--- START ---

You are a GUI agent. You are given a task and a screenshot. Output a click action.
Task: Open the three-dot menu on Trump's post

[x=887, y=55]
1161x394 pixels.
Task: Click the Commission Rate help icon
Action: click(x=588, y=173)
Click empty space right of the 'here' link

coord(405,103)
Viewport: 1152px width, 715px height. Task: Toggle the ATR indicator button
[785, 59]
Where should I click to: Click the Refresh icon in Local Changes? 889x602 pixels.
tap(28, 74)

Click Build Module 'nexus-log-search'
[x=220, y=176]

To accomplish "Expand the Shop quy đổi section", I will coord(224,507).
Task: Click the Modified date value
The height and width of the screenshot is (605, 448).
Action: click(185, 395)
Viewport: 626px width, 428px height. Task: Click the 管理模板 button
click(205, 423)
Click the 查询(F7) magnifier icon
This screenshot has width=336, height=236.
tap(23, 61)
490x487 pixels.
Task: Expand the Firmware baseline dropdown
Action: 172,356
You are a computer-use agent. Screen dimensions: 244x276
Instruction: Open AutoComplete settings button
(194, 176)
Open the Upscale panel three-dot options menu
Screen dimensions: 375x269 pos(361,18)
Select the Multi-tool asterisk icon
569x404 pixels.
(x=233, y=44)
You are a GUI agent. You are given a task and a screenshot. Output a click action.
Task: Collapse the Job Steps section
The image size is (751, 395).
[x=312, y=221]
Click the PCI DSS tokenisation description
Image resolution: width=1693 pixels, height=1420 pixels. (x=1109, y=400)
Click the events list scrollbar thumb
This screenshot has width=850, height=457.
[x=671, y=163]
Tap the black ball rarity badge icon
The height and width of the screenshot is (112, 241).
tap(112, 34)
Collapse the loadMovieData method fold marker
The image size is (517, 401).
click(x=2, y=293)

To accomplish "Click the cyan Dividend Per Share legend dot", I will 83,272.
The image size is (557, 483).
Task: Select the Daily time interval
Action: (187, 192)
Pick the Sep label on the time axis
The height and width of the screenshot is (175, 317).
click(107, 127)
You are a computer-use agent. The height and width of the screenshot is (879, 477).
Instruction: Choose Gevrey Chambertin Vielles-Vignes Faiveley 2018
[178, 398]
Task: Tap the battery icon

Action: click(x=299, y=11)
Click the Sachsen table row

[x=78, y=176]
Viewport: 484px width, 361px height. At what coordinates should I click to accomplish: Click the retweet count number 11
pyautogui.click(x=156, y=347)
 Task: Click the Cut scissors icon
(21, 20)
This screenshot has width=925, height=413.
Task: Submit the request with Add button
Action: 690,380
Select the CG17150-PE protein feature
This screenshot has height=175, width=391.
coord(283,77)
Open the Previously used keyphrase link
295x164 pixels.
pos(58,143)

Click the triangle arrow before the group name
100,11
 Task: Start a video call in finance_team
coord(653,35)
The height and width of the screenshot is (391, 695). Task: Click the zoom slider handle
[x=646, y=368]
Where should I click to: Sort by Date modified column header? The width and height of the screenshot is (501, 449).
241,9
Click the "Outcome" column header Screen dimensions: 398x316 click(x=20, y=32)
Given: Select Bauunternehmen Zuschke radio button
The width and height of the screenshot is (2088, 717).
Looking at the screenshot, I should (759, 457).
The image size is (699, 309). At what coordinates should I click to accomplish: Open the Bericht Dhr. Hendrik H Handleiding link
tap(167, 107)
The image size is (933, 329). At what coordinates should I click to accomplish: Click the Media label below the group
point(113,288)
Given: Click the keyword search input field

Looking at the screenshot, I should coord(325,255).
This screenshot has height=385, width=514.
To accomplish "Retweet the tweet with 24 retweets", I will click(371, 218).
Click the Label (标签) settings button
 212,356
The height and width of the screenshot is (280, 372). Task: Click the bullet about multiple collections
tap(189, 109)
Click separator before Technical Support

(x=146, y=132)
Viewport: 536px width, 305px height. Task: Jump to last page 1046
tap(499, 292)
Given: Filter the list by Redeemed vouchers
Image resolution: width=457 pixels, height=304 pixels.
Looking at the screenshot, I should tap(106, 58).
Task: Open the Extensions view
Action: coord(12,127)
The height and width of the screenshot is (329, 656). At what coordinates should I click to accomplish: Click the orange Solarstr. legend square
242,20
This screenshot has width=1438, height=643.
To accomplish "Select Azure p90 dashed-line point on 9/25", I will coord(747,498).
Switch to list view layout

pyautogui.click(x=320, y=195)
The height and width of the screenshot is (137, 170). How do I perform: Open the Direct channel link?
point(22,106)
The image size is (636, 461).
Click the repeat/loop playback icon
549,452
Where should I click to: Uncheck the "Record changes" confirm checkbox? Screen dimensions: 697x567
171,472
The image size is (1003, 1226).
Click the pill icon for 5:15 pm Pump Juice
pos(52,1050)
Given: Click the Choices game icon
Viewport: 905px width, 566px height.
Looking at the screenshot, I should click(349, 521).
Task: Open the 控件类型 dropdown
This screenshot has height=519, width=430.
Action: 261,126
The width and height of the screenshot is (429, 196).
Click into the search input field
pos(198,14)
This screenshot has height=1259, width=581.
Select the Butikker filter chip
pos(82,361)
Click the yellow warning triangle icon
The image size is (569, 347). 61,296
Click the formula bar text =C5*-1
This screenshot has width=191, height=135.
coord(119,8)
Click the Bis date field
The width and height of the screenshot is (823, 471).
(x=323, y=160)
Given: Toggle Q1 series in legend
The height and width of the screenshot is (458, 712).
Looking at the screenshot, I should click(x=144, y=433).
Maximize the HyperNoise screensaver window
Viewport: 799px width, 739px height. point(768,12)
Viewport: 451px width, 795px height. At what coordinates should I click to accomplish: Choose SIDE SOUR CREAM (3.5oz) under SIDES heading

--- END ---

What to work on
For the word "section", find every line in the data that holds it and copy that line.

Written answer
To accomplish "Expand the Shop quy đổi section", I will coord(224,507).
Task: Collapse the Job Steps section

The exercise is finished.